El proceso más importante para tomar cuentas al estado del sistema democrático en Estados Unidos acaba de terminar. El comisionado especial Robert Mueller entregó su informe hace exactamente dos semanas, siguiendo al milímetro la letra de la ley y sin pompa ni circunstancia. A todas luces, pretendió dar una lección a la política del espectáculo que impera ahora no sólo en Estados Unidos, sino también en nuestras latitudes. No dio una sola entrevista a los medios y todo lo que se sabe de él están en sus escritos judiciales y los documentos con los que sindicó a 36 personajes allegados a la campaña presidencial de Donald Trump, en algunos casos por mentir bajo juramento, en otros por esconder testimonio relevante, pero en los más importantes casos –como el de Paul Manafort, Michael Flynn y Konstantin Kilimnik – por activamente colaborar con una potencia enemiga para subvertir el proceso electoral democrático del país. De eso ya no cabe duda: Mueller confirmó una vez más (el FBI, la CIA y la Agencia Nacional de Seguridad ya lo hicieron) que Rusia intervino para subvertir las elecciones presidenciales del 2016.
Por supuesto, la comisión Mueller no aclaró el punto central de todo este embrollo: si hubo o no colusión. Es decir si hubo conspiración para cometer un delito de traición a la patria por parte de Trump y su equipo, más allá de cualquier duda razonable. Estas son las palabras de rigor, porque Mueller encontró muchas pruebas, pero no son concluyentes. El cargo de obstruir la justicia pisó terreno más firme, pues esto fue visible para todos quienes ven las noticias… o sus trinos. Aún sí, Mueller no quiso presentar cargos porque sigue el principio jurídico de que no se puede sindicar a un presidente en funciones. Y hasta ahí ha quedado su famosa prueba. La pelota está ahora en la cancha de los demócratas que deben decidir si lo van a someter o no a juicio político. Y sus cálculos políticos no son precisamente astutos, así que todo puede terminar en mucho ruido y pocas nueces.

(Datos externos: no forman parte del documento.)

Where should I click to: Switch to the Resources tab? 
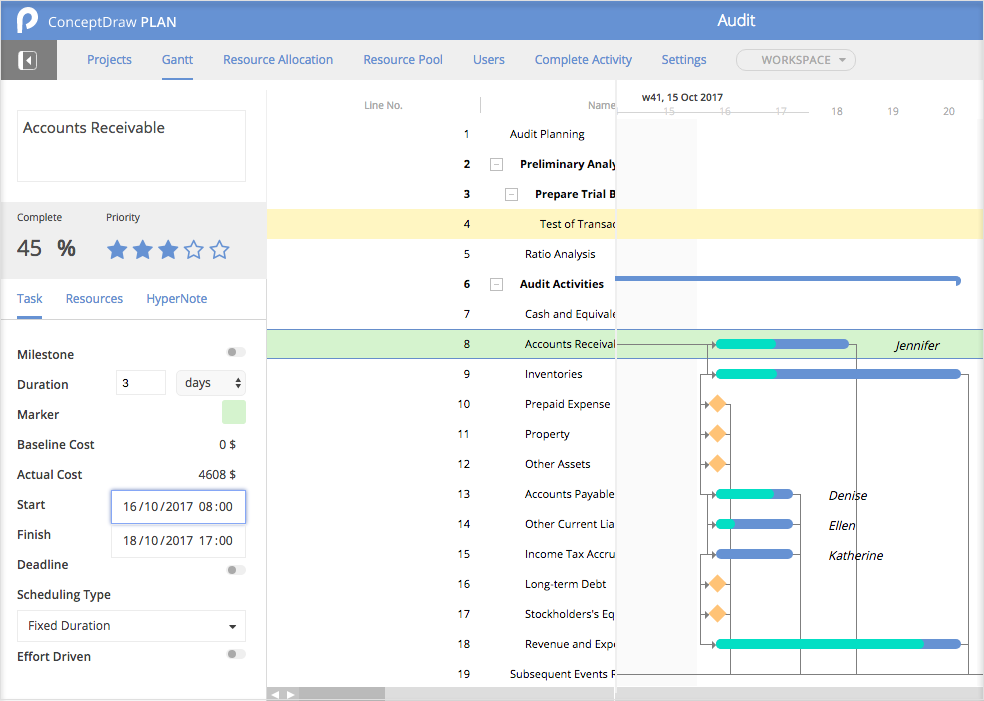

Todo lo cual nos lleva a la parte de este embrollo con sello ecuatoriano. Supongo que habrán oído a WikiLeaks anunciar la presunta expulsión de su líder máximo, a cuenta de los INA papers. Pero mi apuesta es diferente. Assange probablemente saldrá, pero no precisamente expulsado por el Ecuador (ya lo hubieran hecho). Como ven, no puede haber mejor contexto para que él quiera salir: con la investigación de Mueller terminada, nadie tendrá ya interés en sindicarlo, menos con Trump victorioso. El Reino Unido está demasiado agobiado con el Brexit como para poner atención. Assange sólo tiene que pasar tres meses o menos de cárcel (por violar las condiciones de arresto domiciliario) y antes de que todos se den cuenta estará amparado y protegido en Rusia, haciendo lo que sabe hacer. Por supuesto, está en su carácter hacer de héroe y víctima, así que seguramente por eso está denunciando una expulsión y violación de sus derechos. En fin, ya sabemos el guión.